Premier League Scores
Tuesday
Chelsea 1-0 Norwich
Wednesday
Arsenal 2-1 Liverpool
Burnley 1-1 Wolves
Man City 2-1 Bournemouth
Newcastle 1-3 Tottenham
Thursday
C Palace 0-2 Man United
Everton 1-1 Aston Villa
Leicester 2-0 Sheff United
Southampton 1-1 Brighton
Friday
West Ham - Watford


Match Report

Amid the anger and frustration at another inept performance, one of the overriding feelings at the final whistle of this game was one of relief. Not because Everton had salvaged a draw that, on the balance of the second half, was harsh on Aston Villa but because there are now only two more matches of this increasingly tedious season left to endure.

All the talk since Sunday has been about this sorry bunch of players needing to show a positive reaction to their dismal defeat at Wolves and, while they offered a passable nod in that direction in the first half, for all but the last five minutes plus stoppage time of the second, they were as abject and guileless as at any point over the past four matches.

Then, suddenly, with a first home defeat under Carlo Ancelotti looming, they discovered some urgency; the kind of shift in gear that makes you wonder and plead why they couldn’t have mustered anything comparable for the previous 85 minutes so as to provide a modicum of entertainment for their absent fans watching on from home.

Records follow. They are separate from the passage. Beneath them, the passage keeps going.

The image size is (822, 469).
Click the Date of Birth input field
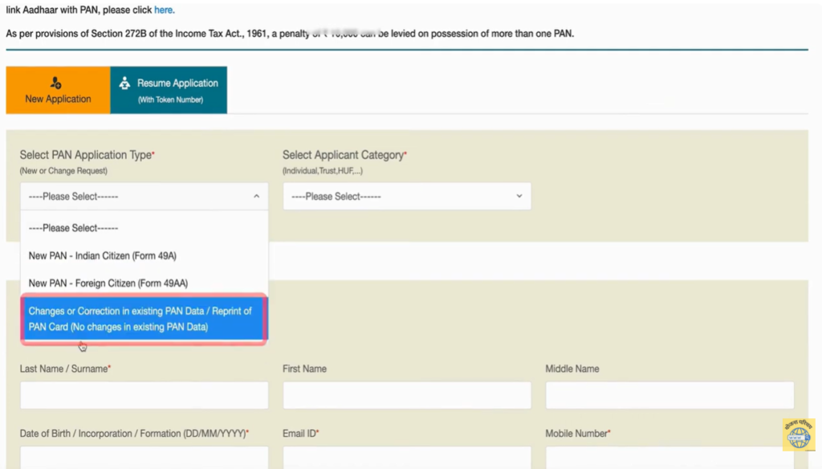pyautogui.click(x=144, y=457)
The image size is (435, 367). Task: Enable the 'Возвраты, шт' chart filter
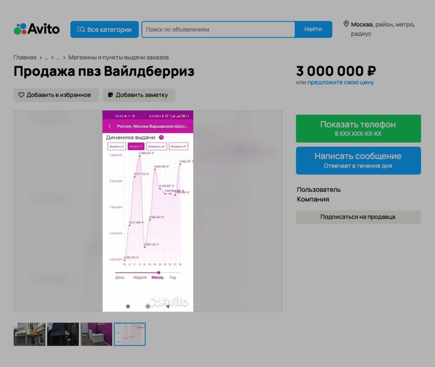156,146
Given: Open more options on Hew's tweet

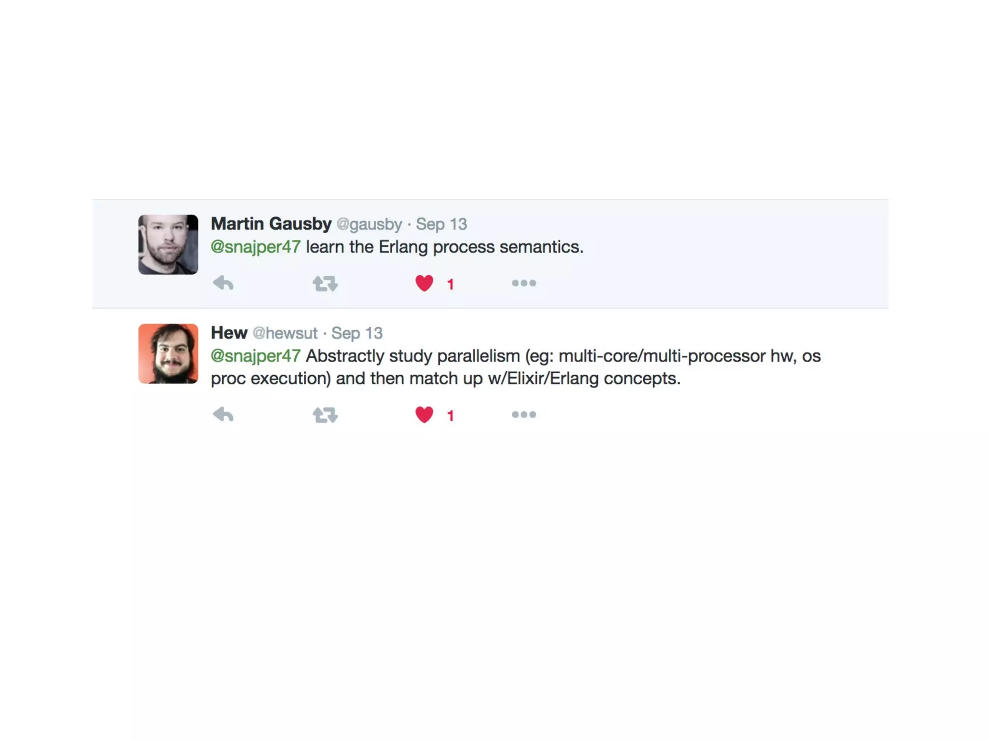Looking at the screenshot, I should [x=524, y=414].
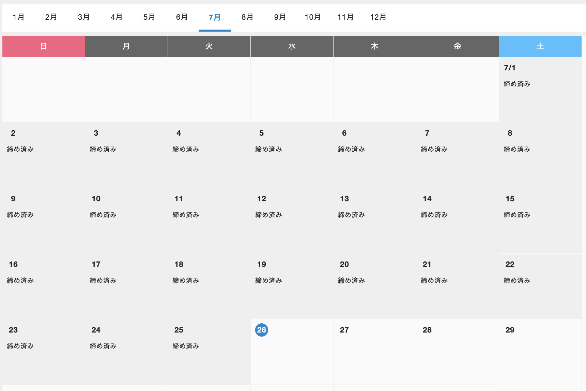Open the calendar cell for date 27
Image resolution: width=586 pixels, height=391 pixels.
pos(374,352)
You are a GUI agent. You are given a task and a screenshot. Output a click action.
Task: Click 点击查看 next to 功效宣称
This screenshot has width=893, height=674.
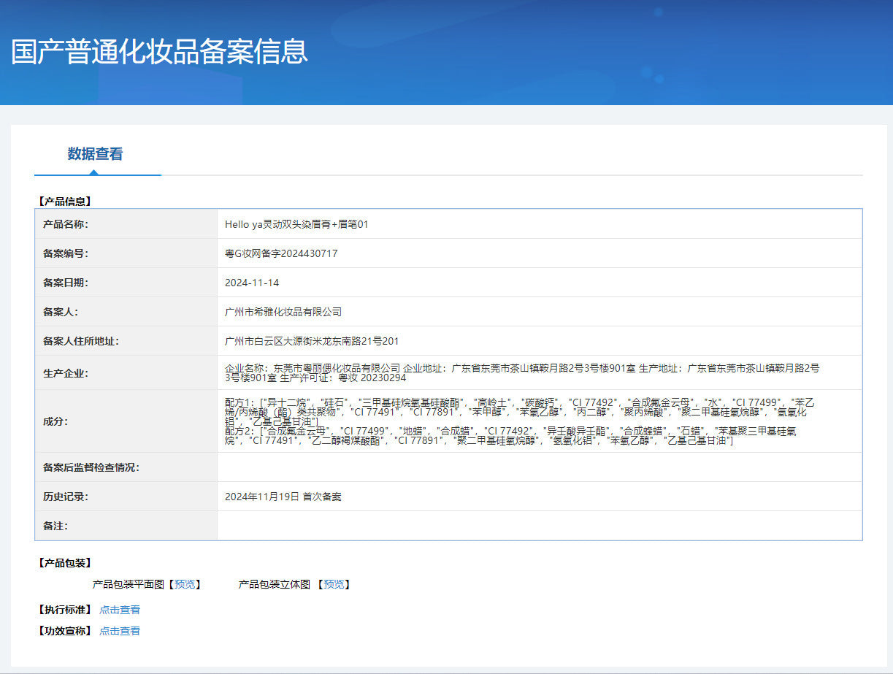click(120, 631)
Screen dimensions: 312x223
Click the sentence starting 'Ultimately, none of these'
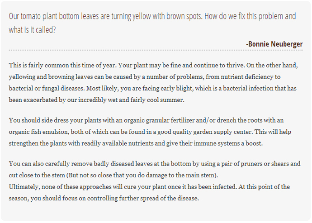coord(149,193)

Like the Southampton game before it, one that also finished 1-1, this was an often pedestrian encounter short on action where the lack of a crowd to provide some impetus and desire to the occasion was keenly felt. That neither side managed a shot on target until the 72nd minute — against the second-worst defence in the division, Everton’s didn’t arrive until the 88th — was indicative of the poor quality of the fare. But while that might have been expected from a Villa side that could well be doomed to relegation now thanks to Theo Walcott’s late header, more is expected of Ancelotti’s side… at least it should be but no longer is.

For all the reasons that have been thrown around and dissected in recent weeks — the void in midfield, the dearth of effective wide players, the disconnect between the rest of the team and the strikers and a boring reliance on the long ball — this was another illustration of the work that lies ahead for Ancelotti and Marcel Brands in the transfer market on the one hand and on the other the manager and his coaching staff at Finch Farm in the coming weeks.

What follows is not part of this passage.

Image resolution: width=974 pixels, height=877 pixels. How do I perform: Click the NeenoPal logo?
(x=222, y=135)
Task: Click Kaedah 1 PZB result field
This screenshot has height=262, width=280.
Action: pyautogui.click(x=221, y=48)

Part of that work will be psychological — trying to build confidence in the likes of Alex Iwobi and Bernard, players with obvious talent but who struggle to execute in the final third. In a move that promised flare and some attacking invention, the pair were deployed in the wide roles this evening as Ancelotti reverted back to the 4-4-2 formation that has been largely ineffective since the win over Leicester and, on the whole, they tried to deliver, even if the results were erratic for the hour they were on the field.

Bernard is a player capable of exhibiting exquisite skill but who suffers from questionable decision-making in and around the box and can, as was the case for Wolves’s third goal at the weekend, be expensively profligate with the ball. Iwobi can be threatening with the ball at his feet and isn’t short of technique of his own but his final ball is often disappointing.

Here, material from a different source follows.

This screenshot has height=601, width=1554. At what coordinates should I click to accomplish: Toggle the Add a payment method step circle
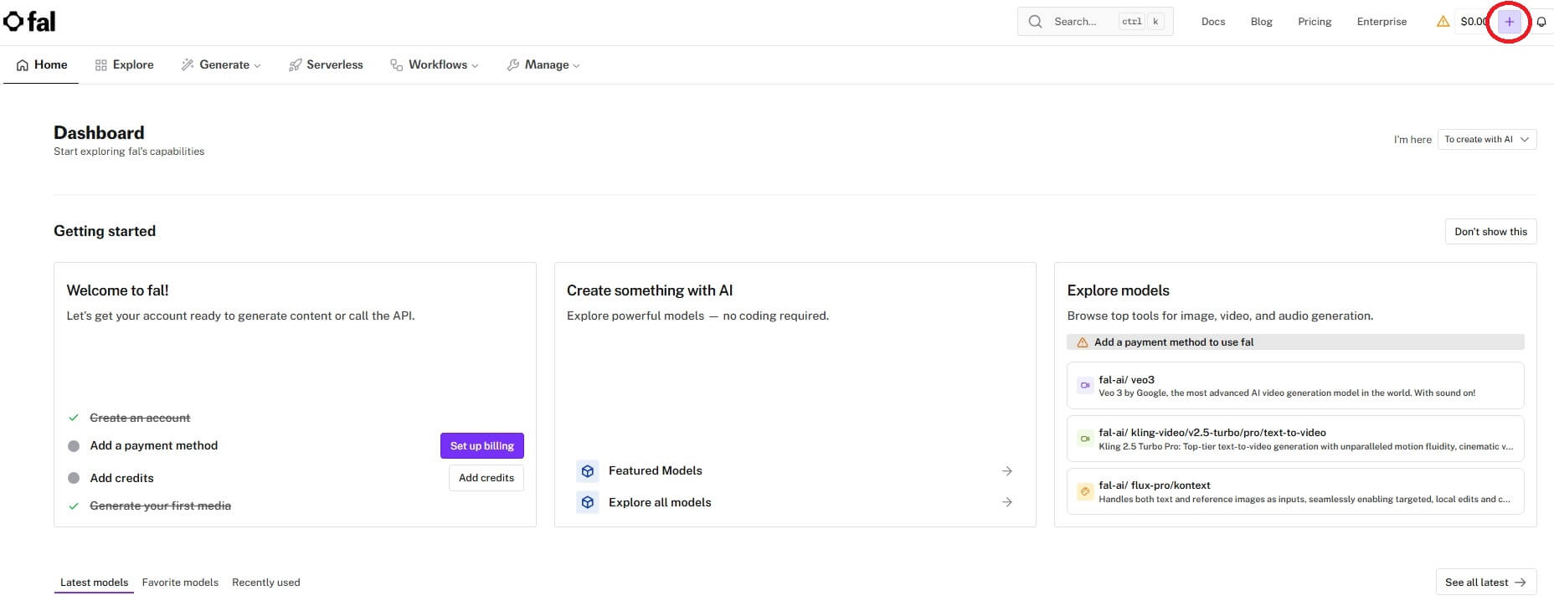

This evening was no different and yet it could have been so on a couple of occasions inside the first seven minutes. First when Iwobi picked out Dominic Calvert-Lewin with a cross from the right that the striker scissor-kicked over the crossbar, and then when he slid the ball inside to Bernard with a pass that was begging for a first-time, side-foot curler aimed towards the top corner but was met instead by an attempted dribble from the Brazilian and lost possession.

But Bernard is also one of those luxury players who only needs a couple of moments over 90 minutes to make a telling impact — as he almost did in the 12th minute when his cross sailed over the goalkeeper and bounced off the top of the crossbar — but he requires the patience to wait for it, all while he frequently gives the ball away.

He wasn’t alone. André Gomes, recalled to the side after recovering from a minor ankle problem, allowed himself to be robbed of the ball in his own half on a number of occasions in the first half. It was almost costly in the 35th minute when Jack Grealish’s shot deflected over the crossbar but then, as if to ensure that everyone was aware he was back, he committed the typically clumsy foul outside his own box that led to Villa’s goal.

Conor Hourihane, who had managed to belt almost all of his dead-ball deliveries into the head of the first defender, finally lifted the free-kick to the edge of Jordan Pickford’s six-yard box where Ezri Konsa stretched out a boot and diverted it in to give Villa a lifeline in the bid to escape relegation.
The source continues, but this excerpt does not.